Anti-CCP was detected in 38% (12/31) with RA. Both anti-RF and anti-CCP positivity was seen in 29% (9/31) of RA patients. AntiU1RNP was detected in all patients with MCTD. ANA was seen in 80% (4/5) of patients with ANA, 100% (5/5) of patients with PSS, 83% (5/6) of patients with MCTD. All SLE patients were positive for anti dsDNA and 33% (1/3) for Anti Smith antibody. In PSS, 20% (1/5) had anti-centromere antibodies and 80% (4/5) had anti SCL-70. Anti SSA/SSB were detected in 19%, 80% and 33% of patients with RA, SS and SLE respectively. Combined SS-A/SS-B positivity was seen in 20% (1) of patients with Sjogren.

Biopsy and Imaging

Confirmatory biopsy results were available for 8 patients (16%). Lung biopsy revelated usual interstitial pneumonia (UIP) in 3, nonspecific interstitial pneumonia (NSIP) in 2, organizing pneumonia (OP) in 2, and was unclassifiable in 1 patient.

Overall, most common pattern on HRCT was UIP with 46% (n=23), followed by NSIP 36%(n=18).

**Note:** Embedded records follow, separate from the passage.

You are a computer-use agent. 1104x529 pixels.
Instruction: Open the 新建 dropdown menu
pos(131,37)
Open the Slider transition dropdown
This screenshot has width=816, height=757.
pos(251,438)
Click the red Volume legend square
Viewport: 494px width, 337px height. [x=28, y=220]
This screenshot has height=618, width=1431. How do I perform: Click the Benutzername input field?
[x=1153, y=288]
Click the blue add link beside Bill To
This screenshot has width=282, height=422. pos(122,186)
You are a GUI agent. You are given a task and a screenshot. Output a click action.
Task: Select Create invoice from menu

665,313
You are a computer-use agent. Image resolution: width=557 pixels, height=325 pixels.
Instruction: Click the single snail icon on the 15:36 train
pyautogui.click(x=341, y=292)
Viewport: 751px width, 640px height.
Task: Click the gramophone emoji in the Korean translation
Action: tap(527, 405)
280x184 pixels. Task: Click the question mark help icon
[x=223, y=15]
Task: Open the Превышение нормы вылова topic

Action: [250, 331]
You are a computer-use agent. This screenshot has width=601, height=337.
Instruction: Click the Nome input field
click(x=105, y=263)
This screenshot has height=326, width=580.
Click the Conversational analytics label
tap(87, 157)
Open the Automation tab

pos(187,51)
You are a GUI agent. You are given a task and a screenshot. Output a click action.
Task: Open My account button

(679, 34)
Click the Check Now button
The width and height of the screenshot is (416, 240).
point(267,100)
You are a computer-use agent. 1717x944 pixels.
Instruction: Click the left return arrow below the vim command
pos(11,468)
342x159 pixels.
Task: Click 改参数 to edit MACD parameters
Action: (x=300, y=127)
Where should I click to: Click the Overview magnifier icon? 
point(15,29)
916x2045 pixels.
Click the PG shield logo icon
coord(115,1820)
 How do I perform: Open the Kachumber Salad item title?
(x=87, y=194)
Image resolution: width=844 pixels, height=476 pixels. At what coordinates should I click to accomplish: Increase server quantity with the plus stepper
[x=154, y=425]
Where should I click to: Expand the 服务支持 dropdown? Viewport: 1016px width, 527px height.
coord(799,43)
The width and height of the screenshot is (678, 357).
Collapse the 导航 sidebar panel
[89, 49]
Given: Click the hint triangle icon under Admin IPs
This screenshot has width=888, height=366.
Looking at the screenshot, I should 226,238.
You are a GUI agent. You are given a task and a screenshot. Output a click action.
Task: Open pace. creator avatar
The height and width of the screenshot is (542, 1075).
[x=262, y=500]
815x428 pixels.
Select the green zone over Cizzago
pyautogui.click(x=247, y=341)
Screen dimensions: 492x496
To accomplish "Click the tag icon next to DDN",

The distribution of CT patters across CTDs in evaluated patients is mentioned in table 2.

Table 2: Distribution of CT patterns across CTDs

RA (n = 31)	12	13	1	5
MCTD (n = 6)	4	1	1	0
PSS (n = 5)	4	1	0	0
Sjogren (n = 5)	2	2	1	0
SLE (n=3)	1	1	1	0

Changes in FVC and DLco

Mean Change in FVC and mean change in DLco of the patients over the period of 6-12 months were -0.0926 L±0.18L and 0.16% respectively (both statistically non-significant)

Discussion

Our study is the first single center study conducted in India that intends to capture the clinical presentation of patients with CTD-ILD. The results from our study adds to the data previously captured through India ILD registry [8].

The mean age of our sample is similar to ones reported previously in literature [8-11]. Majority (78%) of patients in our study were females - this is consistent with the percentage of females in the CTD-ILD subgroup (n = 151, F = 111, M = 40) in India ILD registry [8].

RA-ILD was the most common sub-type CTD-ILD in our study. Other studies conducted in India and other countries have reported similar findings [12]. The male female ratio in patients with RAILD was 1:2.4 indicating a clear female dominance. This is in contrast to previous studies which associated male sex with an increased risk of RA-ILD [13, 14]. A study in UK has shown almost equal gender distribution of RA-ILD in males and females; a few others have shown female preponderance, highlighting the epidemiological variations on a local scale.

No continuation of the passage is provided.